When I joined the company in 1982, my early assignments focused on design of aided-inertial navigation systems and the first integration of GPS as part of a cruise missile guidance system.  This integration was possible because of the use of Kalman filtering algorithms and the implementation of those in a real-time guidance system. This work leaned heavily on my background in applied math and numerical analysis.
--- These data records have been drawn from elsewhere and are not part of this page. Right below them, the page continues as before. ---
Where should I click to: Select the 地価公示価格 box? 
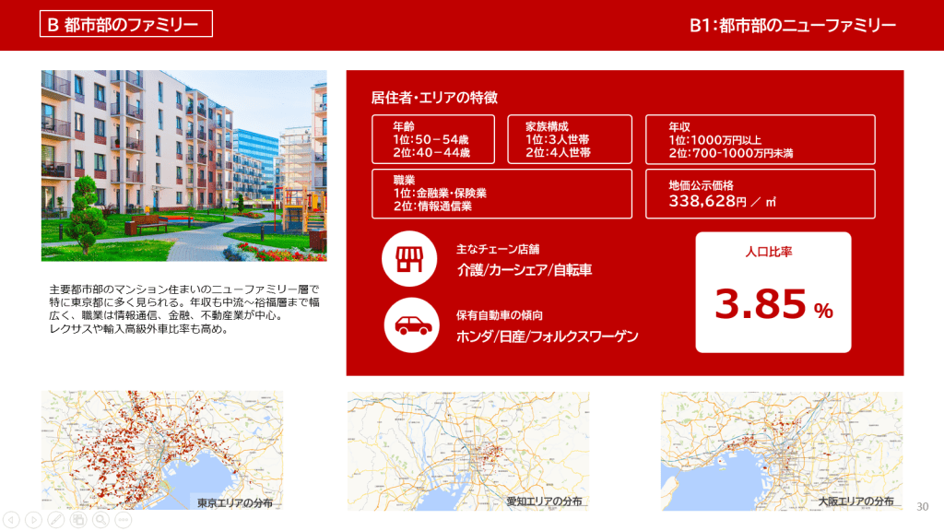coord(761,194)
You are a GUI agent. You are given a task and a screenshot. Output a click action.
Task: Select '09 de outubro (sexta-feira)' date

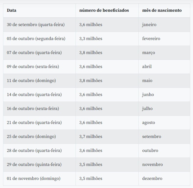tap(39, 67)
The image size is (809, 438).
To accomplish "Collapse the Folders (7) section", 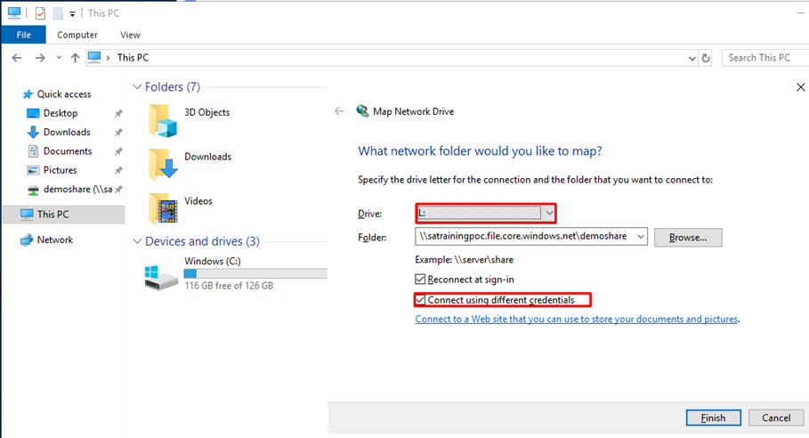I will pyautogui.click(x=137, y=86).
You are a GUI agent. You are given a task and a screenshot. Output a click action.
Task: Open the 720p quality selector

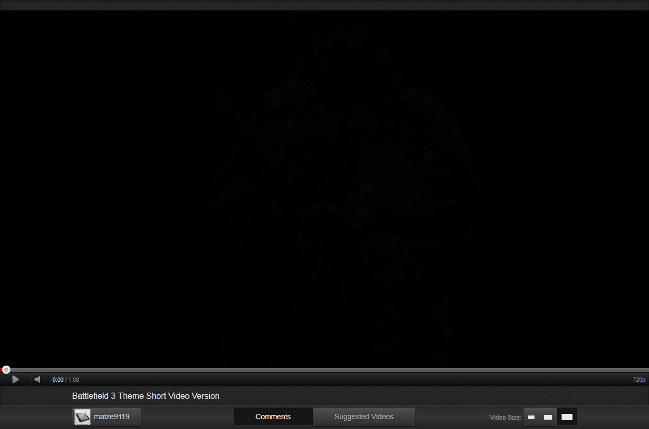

The bottom line is that the math made the missiles fly.

Mathematics will continue to be foundational to our work, and I believe its importance is only going to grow.

As our work becomes more and more software driven, as data becomes a critical resource that we mine for insights through analytics, and as the competition drives us to even more optimal processes and designs, this will all be fueled by mathematics.  So enjoy this edition of IQ dedicated to the mathematical sciences… and thank a math teacher the next time you see one!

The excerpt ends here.